■ **AUFGABE 1**: Nennen Sie alle Personen, die im Text über die Ermittlungen gegen Darkazanli namentlich erwähnt werden.
■ **AUFGABE 2**: Geben Sie aus dem Text über die Ermittlungen gegen Darkazanli den Abschnitt wörtlich wieder, der bei den Worten „In Deutschland hat“ einsetzt und nach den Worten „Funksenders helfen wollte.“ endet.
■ **AUFGABE 3**: Führen Sie den Text über die Ermittlungen gegen Darkazanli im Anschluss an seinen letzten Satz weiter.

■ **AUSGEWÄHLTER TEXTAUSZUG**:
------

In Deutschland hat die Justiz bisher zwar mehrere Ermittlungsverfahren gegen Darkazanli eingeleitet, bisher aber stets ohne konkretes Ergebnis. So ermittelt die Frankfurter Staatsanwaltschaft seit 1996 wegen Geldwäschevorwürfen. Darkazanli soll 1993 das Küstenmotorschiff „Jennifer“ gekauft haben. Die Einnahmen aus dem Frachtgeschäft sollen al-Qaida zugute gekommen sein. Darkazanli bestreitet aber jede Beziehung zu dem Terrornetzwerk.

Erneut ins Fadenkreuz der Ermittler geriet der Hamburger Kaufmann, als die Polizei 1998 bei München den deutschen Finanz-Chef von al-Qaida, den Sudanesen Mamduh Mahmud Salim, festnahm. Es stellte sich heraus, dass Salim ein Konto bei einer Hamburger Bank hatte, für das auch Darkazanli eine Vollmacht besaß. Der Deutschsyrer erklärte, das Konto sei angelegt worden, weil er Salim beim Kauf eines größeren Funksenders helfen wollte.

Doch die Zufälle häuften sich. Einer der Attentäter auf die US-Botschaften in Kenia und Tansania, Wadih el-Hage, leitete eine Vielzahl von Tarnfirmen, die al-Qaida zugeschrieben wurden. Für eine der Firmen gab el-Hage auf seiner Visitenkarte die Hamburger Adresse von Darkazanli an.

Wegen all dieser Verdachtsmomente wurde Darkazanli schon vor dem 11. September von deutschen Behörden überwacht, ohne Ergebnis. Auf Drängen der CIA versuchte der Hamburger Verfassungsschutz sogar zweimal, den Deutschsyrer als Spitzel anzuwerben. Auch das ohne Erfolg, Darkazanli sagte nur, er wisse nichts.

------

■ **EXTRAHIERTES MATERIAL**:
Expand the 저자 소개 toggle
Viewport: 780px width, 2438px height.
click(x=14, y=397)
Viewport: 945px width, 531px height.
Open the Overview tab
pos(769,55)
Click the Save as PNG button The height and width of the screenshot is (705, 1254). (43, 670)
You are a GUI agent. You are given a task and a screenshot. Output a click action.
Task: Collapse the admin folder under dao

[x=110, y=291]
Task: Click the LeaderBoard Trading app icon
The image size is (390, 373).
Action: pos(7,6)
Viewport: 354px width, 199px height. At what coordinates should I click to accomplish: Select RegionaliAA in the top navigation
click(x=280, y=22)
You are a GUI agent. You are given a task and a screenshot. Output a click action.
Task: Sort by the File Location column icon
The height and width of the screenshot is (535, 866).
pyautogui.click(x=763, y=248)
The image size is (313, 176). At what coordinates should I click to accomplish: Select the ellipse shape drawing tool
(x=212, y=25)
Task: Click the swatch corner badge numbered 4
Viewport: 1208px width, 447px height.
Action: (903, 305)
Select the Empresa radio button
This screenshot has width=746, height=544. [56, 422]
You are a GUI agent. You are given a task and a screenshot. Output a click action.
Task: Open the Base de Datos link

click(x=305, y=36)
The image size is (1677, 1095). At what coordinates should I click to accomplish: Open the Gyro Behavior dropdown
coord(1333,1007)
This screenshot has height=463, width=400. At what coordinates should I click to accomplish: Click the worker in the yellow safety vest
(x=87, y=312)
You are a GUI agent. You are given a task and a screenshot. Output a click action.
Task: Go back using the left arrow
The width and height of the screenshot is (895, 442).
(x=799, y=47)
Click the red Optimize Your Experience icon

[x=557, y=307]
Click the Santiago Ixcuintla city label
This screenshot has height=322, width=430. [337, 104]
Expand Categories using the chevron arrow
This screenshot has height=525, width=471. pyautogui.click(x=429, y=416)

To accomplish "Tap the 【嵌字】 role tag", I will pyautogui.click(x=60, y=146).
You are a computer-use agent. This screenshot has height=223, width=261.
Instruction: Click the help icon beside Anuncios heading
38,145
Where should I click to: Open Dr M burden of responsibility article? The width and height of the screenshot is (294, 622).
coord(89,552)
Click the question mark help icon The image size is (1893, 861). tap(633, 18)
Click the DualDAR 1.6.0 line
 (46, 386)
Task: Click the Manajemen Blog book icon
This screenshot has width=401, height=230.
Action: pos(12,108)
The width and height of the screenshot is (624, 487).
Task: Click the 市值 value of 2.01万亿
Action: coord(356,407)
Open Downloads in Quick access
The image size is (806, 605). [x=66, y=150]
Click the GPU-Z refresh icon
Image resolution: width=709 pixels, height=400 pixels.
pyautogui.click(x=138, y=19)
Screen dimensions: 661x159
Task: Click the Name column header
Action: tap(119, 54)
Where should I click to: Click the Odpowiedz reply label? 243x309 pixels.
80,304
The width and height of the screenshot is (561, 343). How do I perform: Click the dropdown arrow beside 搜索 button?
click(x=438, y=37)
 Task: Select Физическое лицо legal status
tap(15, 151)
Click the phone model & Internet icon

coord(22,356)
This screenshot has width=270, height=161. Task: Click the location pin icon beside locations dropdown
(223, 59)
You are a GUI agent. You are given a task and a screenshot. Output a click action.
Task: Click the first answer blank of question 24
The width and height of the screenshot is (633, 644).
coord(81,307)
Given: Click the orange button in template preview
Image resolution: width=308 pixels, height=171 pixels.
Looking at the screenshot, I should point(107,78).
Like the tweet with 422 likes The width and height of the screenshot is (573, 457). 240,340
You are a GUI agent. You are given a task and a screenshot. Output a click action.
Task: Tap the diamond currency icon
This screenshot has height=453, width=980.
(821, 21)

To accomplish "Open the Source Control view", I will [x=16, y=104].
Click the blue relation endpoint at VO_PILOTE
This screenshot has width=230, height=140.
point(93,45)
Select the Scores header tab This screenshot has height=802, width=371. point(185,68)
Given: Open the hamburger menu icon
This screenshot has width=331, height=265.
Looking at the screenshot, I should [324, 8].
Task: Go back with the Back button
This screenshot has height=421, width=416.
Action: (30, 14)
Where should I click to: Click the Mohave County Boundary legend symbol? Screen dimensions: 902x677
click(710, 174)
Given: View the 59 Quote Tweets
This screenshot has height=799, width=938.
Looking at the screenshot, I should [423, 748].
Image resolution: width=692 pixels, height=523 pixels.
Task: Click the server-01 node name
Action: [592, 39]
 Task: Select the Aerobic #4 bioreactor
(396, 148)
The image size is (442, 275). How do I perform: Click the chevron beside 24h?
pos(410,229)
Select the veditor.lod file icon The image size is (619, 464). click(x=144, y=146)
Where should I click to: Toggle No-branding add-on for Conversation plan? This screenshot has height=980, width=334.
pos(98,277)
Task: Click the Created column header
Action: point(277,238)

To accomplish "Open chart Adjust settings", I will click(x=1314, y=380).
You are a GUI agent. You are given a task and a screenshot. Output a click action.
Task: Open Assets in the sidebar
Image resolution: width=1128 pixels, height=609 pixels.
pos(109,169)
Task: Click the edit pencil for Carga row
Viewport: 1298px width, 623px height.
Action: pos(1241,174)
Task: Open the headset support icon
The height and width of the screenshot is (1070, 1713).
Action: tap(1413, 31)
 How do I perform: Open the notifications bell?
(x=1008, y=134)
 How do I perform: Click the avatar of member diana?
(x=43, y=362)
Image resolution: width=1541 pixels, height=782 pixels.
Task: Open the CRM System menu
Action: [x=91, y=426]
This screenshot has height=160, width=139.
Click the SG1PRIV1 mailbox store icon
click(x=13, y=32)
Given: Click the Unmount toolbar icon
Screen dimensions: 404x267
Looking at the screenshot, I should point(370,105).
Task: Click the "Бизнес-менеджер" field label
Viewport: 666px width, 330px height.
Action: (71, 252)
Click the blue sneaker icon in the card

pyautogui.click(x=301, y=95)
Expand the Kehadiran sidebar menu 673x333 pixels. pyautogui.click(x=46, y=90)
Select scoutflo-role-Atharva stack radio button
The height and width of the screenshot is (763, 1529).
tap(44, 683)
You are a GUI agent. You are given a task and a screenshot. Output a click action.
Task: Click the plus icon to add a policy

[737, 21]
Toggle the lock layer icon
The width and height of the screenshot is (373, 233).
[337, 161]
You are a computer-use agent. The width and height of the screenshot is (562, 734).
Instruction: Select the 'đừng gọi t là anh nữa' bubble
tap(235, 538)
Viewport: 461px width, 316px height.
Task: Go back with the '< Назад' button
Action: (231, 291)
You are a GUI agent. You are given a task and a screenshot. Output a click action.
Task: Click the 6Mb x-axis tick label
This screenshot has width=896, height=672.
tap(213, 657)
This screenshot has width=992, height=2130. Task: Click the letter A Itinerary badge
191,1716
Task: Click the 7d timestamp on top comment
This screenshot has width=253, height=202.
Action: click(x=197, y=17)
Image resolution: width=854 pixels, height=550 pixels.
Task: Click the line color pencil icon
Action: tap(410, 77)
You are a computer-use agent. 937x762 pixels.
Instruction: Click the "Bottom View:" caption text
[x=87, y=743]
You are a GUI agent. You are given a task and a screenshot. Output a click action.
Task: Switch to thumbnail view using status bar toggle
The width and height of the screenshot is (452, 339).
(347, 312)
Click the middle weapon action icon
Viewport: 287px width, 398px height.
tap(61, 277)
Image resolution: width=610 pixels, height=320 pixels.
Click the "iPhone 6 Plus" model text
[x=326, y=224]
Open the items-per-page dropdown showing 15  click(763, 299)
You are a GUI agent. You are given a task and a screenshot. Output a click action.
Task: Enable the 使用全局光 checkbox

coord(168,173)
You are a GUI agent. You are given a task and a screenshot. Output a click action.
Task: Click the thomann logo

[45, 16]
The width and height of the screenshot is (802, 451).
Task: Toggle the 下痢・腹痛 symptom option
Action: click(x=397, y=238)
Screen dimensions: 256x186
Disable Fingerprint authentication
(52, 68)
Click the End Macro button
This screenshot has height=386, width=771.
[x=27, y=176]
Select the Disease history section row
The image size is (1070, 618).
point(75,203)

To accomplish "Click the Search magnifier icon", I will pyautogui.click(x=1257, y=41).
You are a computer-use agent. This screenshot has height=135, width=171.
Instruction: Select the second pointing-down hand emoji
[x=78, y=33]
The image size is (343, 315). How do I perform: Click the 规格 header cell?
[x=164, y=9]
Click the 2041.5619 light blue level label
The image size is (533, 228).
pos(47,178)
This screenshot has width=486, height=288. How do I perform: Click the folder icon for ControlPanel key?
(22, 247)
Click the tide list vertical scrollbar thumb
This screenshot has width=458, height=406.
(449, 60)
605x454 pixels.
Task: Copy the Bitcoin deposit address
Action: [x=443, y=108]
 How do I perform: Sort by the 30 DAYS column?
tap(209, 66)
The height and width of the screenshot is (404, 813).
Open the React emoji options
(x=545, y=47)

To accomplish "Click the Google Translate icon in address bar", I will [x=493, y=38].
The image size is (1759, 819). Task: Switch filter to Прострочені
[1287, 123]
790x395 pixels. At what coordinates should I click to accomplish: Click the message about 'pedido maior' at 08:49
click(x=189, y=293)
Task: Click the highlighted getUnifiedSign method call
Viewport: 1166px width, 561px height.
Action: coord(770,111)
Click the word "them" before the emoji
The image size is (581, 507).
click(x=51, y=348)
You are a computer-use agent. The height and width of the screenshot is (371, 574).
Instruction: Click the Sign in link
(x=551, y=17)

------

■ **ERWARTETE LÖSUNG 1**: Darkazanli, Mamduh Mahmud Salim, Wadih el-Hage

■ **ERWARTETE LÖSUNG 2**:
In Deutschland hat die Justiz bisher zwar mehrere Ermittlungsverfahren gegen Darkazanli eingeleitet, bisher aber stets ohne konkretes Ergebnis. So ermittelt die Frankfurter Staatsanwaltschaft seit 1996 wegen Geldwäschevorwürfen. Darkazanli soll 1993 das Küstenmotorschiff „Jennifer“ gekauft haben. Die Einnahmen aus dem Frachtgeschäft sollen al-Qaida zugute gekommen sein. Darkazanli bestreitet aber jede Beziehung zu dem Terrornetzwerk.

Erneut ins Fadenkreuz der Ermittler geriet der Hamburger Kaufmann, als die Polizei 1998 bei München den deutschen Finanz-Chef von al-Qaida, den Sudanesen Mamduh Mahmud Salim, festnahm. Es stellte sich heraus, dass Salim ein Konto bei einer Hamburger Bank hatte, für das auch Darkazanli eine Vollmacht besaß. Der Deutschsyrer erklärte, das Konto sei angelegt worden, weil er Salim beim Kauf eines größeren Funksenders helfen wollte.

■ **ERWARTETE LÖSUNG 3**:
Etwa zu dieser Zeit forderte auch der damalige BKA-Chef Ulrich Kersten von Generalbundesanwalt Kay Nehm, dass dieser ein „Strukturermittlungsverfahren“ gegen Darkazanli aufnehmen solle. Nehm lehnte ab, nachdem der BKA-Wunsch in zwei Referaten seines Hauses geprüft worden war. „Wir hatten keinen konkreten Tatverdacht, der ein Ermittlungsverfahren des Generalbundesanwalts gerechtfertigt hätte“, erklärte Nehm später. Die Mitgliedschaft und Unterstützung einer ausländischen Terrororganisation wie al-Qaida war damals in Deutschland noch nicht strafbar. Diese Lücke wurde erst 2002 durch den neuen Paragrafen 129b im Strafgesetzbuch geschlossen. Nehm glaubt auch nicht, dass damals eine Chance verpasst wurde, die Anschläge auf das World Trade Center zu verhindern. Immerhin habe es ja das Frankfurter Geldwäscheverfahren gegeben, bei dem auch nichts herausgekommen sei.

Nach dem 11. September erhöhte sich der Druck auf Darkazanli. Es wurde bekannt, dass er einige der Hamburger Attentäter persönlich kannte und mit ihnen gemeinsam in der Al-Quds-Moschee am Hamburger Steindamm betete. Schon zwei Wochen nach den Anschlägen sperrten US-Behörden Konten der Hamburger Firma.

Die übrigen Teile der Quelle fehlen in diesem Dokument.